Monica Vinader Ltd
- Company type: Private
- Industry: Jewellery
- Founded: 2007
- Founder: Monica Vinader
- Headquarters: Holkham, Norfolk, United Kingdom
- Website: monicavinader.com

= Monica Vinader =

British jewelry brand

Monica Vinader Ltd. is a British jewellery brand producing and retailing necklaces, pendants, earrings, rings, and friendship bracelets. It markets itself as crafted demi-fine jewellery positioned and priced in the "gap between fine and fashion jewellery".

== History ==
In 2002, whilst working in Argentina, Monica Vinader, the brand's now-creative director and namesake, began creating bespoke jewelry pieces for private clients. Envisaging an opportunity larger than what bespoke commissions could offer, Vinader would relocate to the United Kingdom by 2007 and, in the same year, formally launching the eponymous company with her sister Gabriela Vinader as co-founder. With demand and sales growing, the company won Retail Jewellers' "Jewellery Brand of the Year" award two years after it was founded. By 2014, it was projected that sales would surpass £14 million in jewelry, up 85% on the previous year.

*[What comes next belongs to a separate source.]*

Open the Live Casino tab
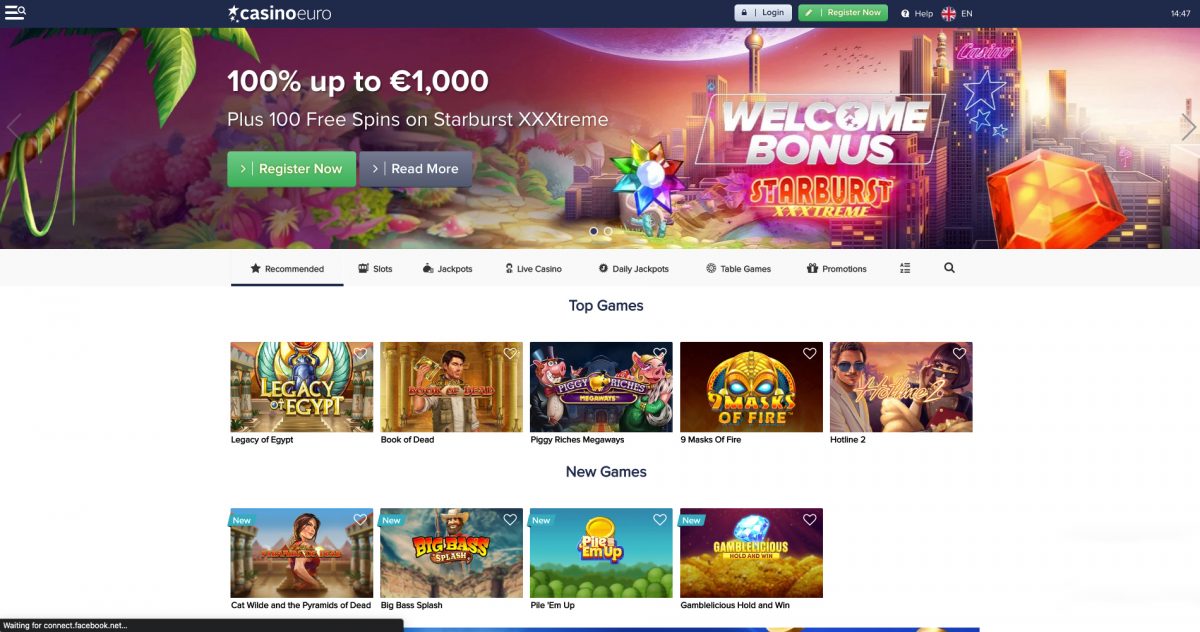 tap(533, 268)
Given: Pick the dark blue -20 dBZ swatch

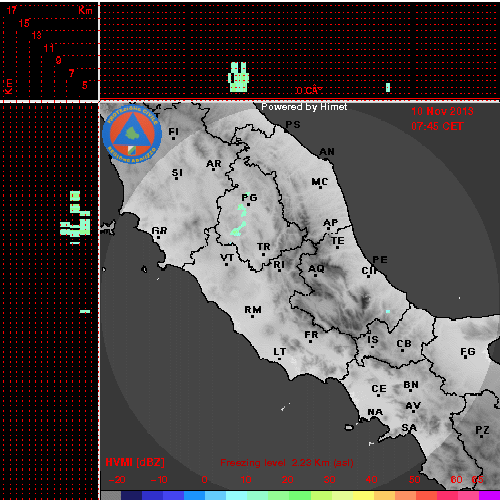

Profitable from 2009, the company secured funding from London-based venture capital firm Beringea in 2010, using it to open their first store on London's South Molton Street. A second round of funding followed in May 2013, with the company raising a further £1.5M from Beringea and a separate £1M from the Clark Group. Beringea invested an additional £1.5M, and the Clark Group invested £1M as part of the deal. Monica Vinader have launched their Esencia Collection and opened a new store at Canary Wharf. Since 2016 Catherine, Duchess of Cambridge has been noted by fashion websites for wearing a pair of onyx Monica Vinader earrings many times.

== Collaborations ==
Since 2019, Monica Vinader has released collaborative collections with various designers, including editor Caroline Issa and sustainable fashion advocate Doina Ciobanu.
 Ciobanu's three collections in 2020 and 2021 featured recycled silver and gold alongside sustainably sourced pearls. A collaboration with Florence St. George is planned to introduce the brand's first homeware collection.

==Market positioning and products==
Monica Vinader is credited with pioneering the "demi-fine" jewelry category, a market segment positioned between mass-market fashion accessories and high-end investment jewelry. This segment typically utilizes 18k gold vermeil (a thick layer of gold over sterling silver) and semi-precious gemstones to offer a luxury aesthetic at a more accessible price point.

The brand's products emphasize "everyday luxury" and personalization, specifically through stacking rings and engravable friendship bracelets. In 2023, the brand reported that overall sales had surpassed £100 million following its majority acquisition by Bridgepoint Development Capital.

==Sustainability and traceability==
Since 2020, the company has transitioned to using 100% recycled silver and gold in its collections. In 2022, it launched a "Product Passport" initiative, utilizing blockchain technology to allow consumers to trace the origin and sustainability credentials of individual pieces from design to packaging. The brand was named "Responsible Luxury Business of the Year" at the 2025 Positive Luxury Awards.